All viruses mutate.  Cambridge geneticist Peter Forster has been tracking the subtle mutations of the novel coronavirus, hoping to find — based on the DNA of the virus in those who were infected in December — how far back the trail of mutations will lead him.
“The virus may have mutated into its final ‘human-efficient’ form months ago, but stayed inside a bat or other animal or even human for several months without infecting other individuals,” Forster said, according to the Daily Star.
“Then, it started infecting and spreading among humans between September 13 and December 7,” he said.
“The viral network we have detailed is a snapshot of the early stages of an epidemic, before the evolutionary paths of COVID-19 become obscured by vast numbers of mutations. It’s like catching an incipient supernova in the act,” he said according to a report on the University of Cambridge’s website.
Forster’s work uses what’s known as phylogenetic network, which maps the global movement of any living thing through the mutation of its genes.
Such a network can “reconstruct infection paths where they are unknown and pose a public health risk,” the study in the Proceedings of the National Academy of Sciences said.
The study found that “the first virus genome that was sampled on 24 December 2019 already is distant from the root type according to the bat coronavirus outgroup rooting,” it said.
“What we reconstruct in the network is the first significant spread among humans,” Forster said.
He estimates that by the time the virus reached humans, it had already gone through hundreds of mutations, which leads him to believe that the virus was prevalent in animals for years before it infected humans.
Forster said that based on his research, the virus might not have originated in Wuhan.
“If I am pressed for an answer, I would say the original spread started more likely in southern China than in Wuhan,” Forster said.
“But proof can only come from analyzing more bats, possibly other potential host animals, and preserved tissue samples in Chinese hospitals stored between September and December. This kind of research project would help us understand how the transmission happened, and help us prevent similar instances in the future,” he said.

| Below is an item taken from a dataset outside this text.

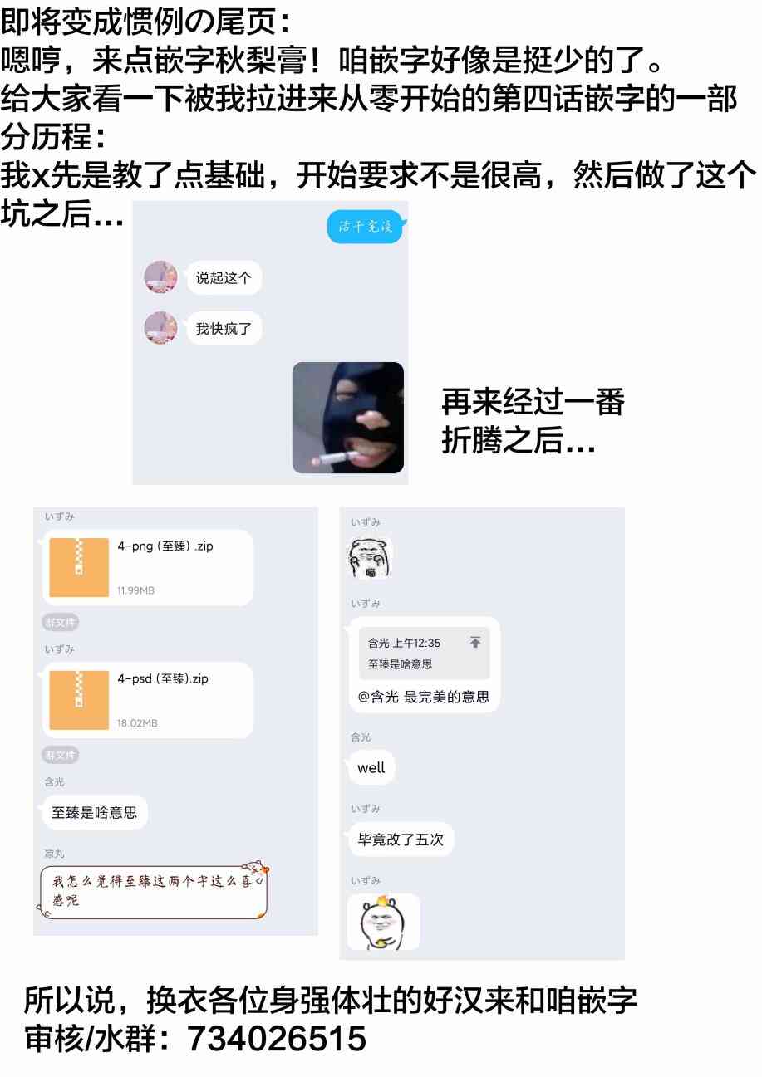The height and width of the screenshot is (1077, 762).
Task: Tap 凉丸's decorated handwriting bubble
Action: coord(155,891)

The study was a unique use of the research tools that can trace mutations, Forster said.
“There are too many rapid mutations to neatly trace a COVID-19 family tree. We used a mathematical network algorithm to visualize all the plausible trees simultaneously,” he said.
“These techniques are mostly known for mapping the movements of prehistoric human populations through DNA. We think this is one of the first times they have been used to trace the infection routes of a coronavirus like COVID-19,” he said.